Element and text position data

** begin **

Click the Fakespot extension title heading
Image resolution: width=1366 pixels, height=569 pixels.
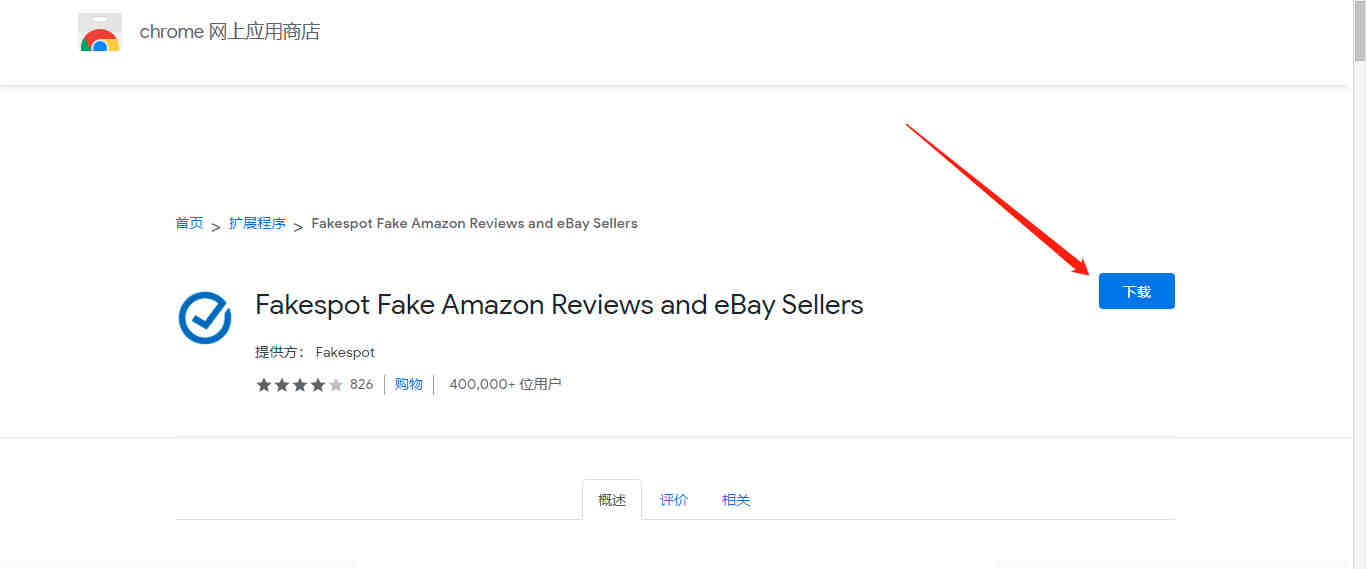(559, 305)
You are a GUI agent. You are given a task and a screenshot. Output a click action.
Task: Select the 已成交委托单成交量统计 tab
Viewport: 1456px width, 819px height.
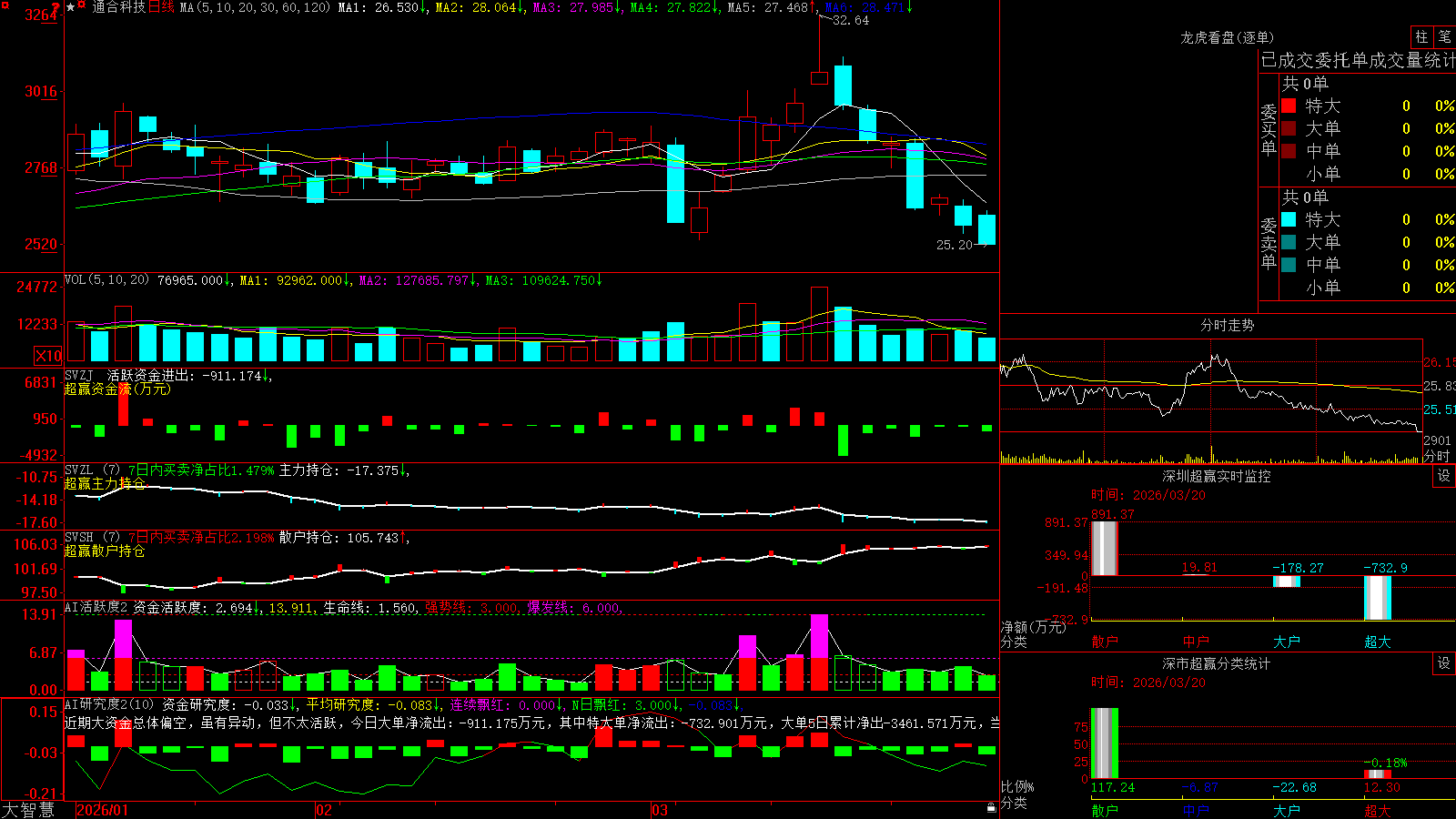[1358, 60]
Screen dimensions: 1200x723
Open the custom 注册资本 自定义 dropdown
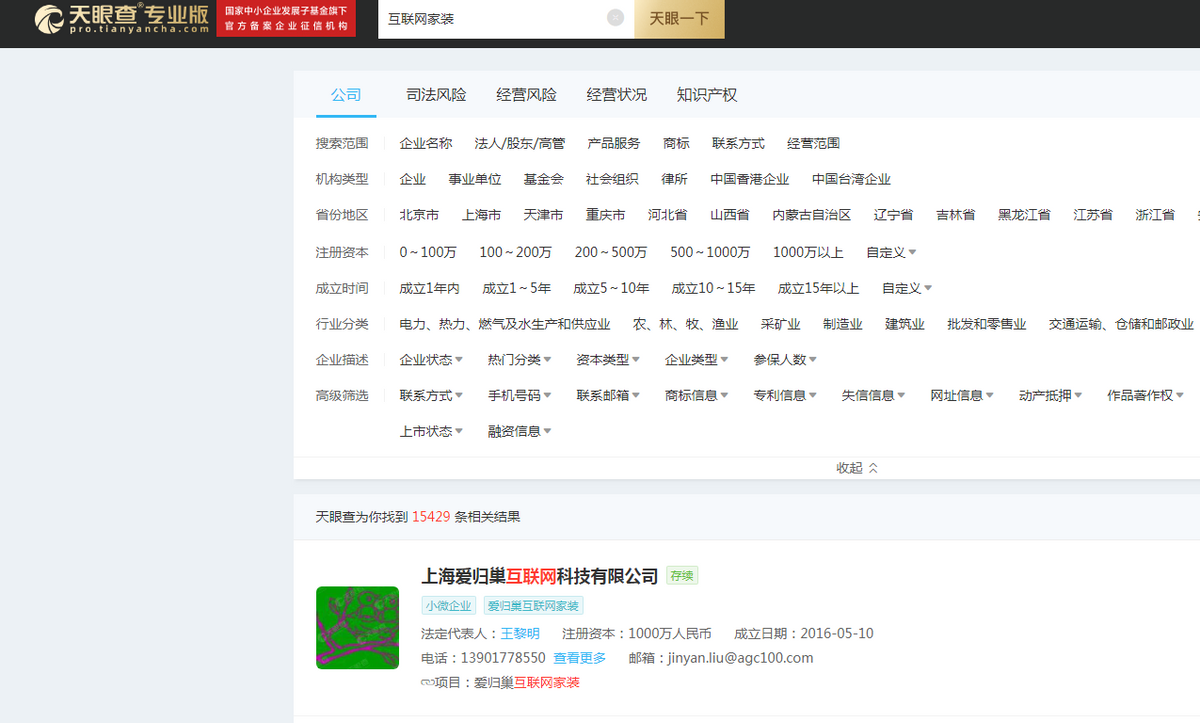click(x=892, y=252)
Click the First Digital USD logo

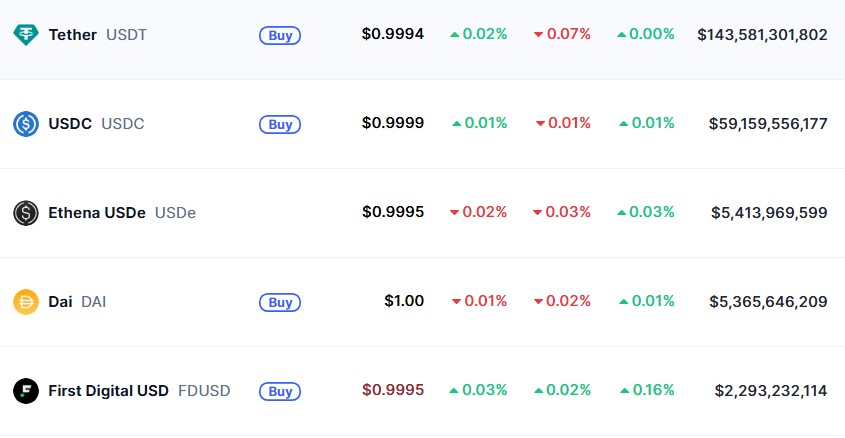click(26, 391)
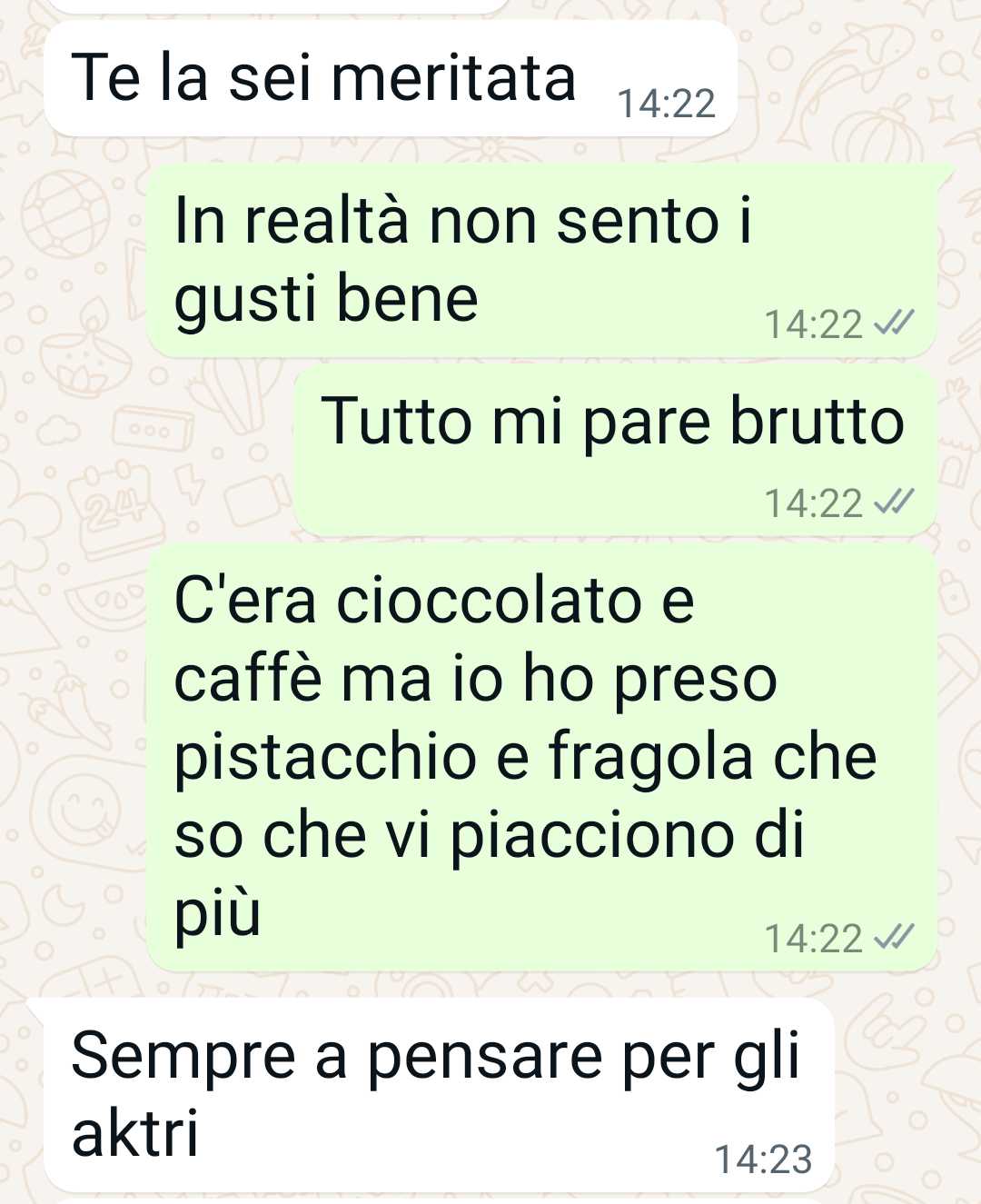The height and width of the screenshot is (1204, 981).
Task: Tap the 'Tutto mi pare brutto' message bubble
Action: 616,452
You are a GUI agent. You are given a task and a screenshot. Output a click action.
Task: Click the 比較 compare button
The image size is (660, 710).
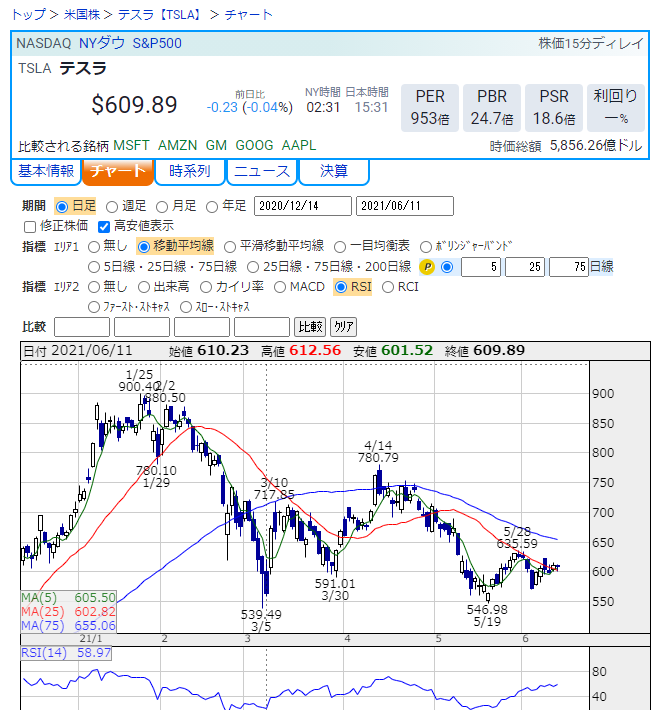[x=310, y=327]
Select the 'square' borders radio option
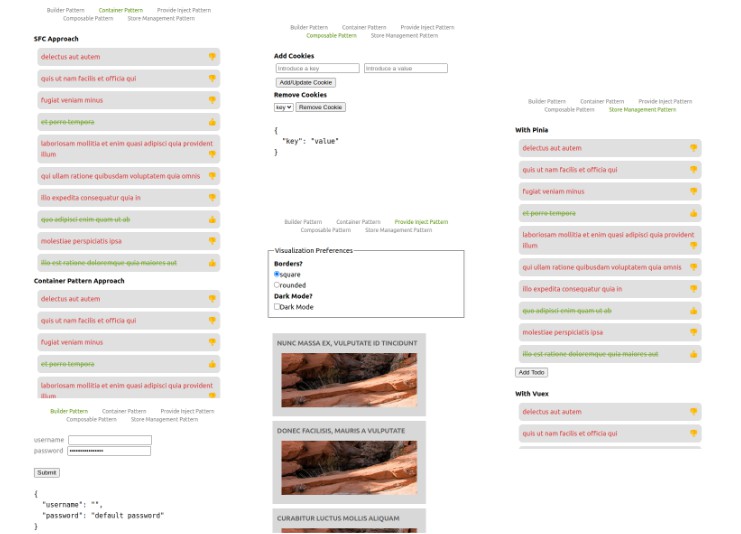Image resolution: width=741 pixels, height=534 pixels. 277,274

** end **

*Problem requirements*.
Turn every line of the records above into a numbered list, skipping blank lines and leaving out the pictures.

*Response to this exercise*.
1. Click the Fakespot extension title heading
2. Image resolution: width=1366 pixels, height=569 pixels.
3. (559, 305)
4. You are a GUI agent. You are given a task and a screenshot. Output a click action.
5. Task: Select the 已成交委托单成交量统计 tab
6. Viewport: 1456px width, 819px height.
7. [1358, 60]
8. Screen dimensions: 1200x723
9. Open the custom 注册资本 自定义 dropdown
10. click(x=892, y=252)
11. Click the First Digital USD logo
12. click(26, 391)
13. The height and width of the screenshot is (1204, 981).
14. Task: Tap the 'Tutto mi pare brutto' message bubble
15. Action: 616,452
16. You are a GUI agent. You are given a task and a screenshot. Output a click action.
17. Task: Click the 比較 compare button
18. The image size is (660, 710).
19. [x=310, y=327]
20. Select the 'square' borders radio option
21. Image resolution: width=741 pixels, height=534 pixels. 277,274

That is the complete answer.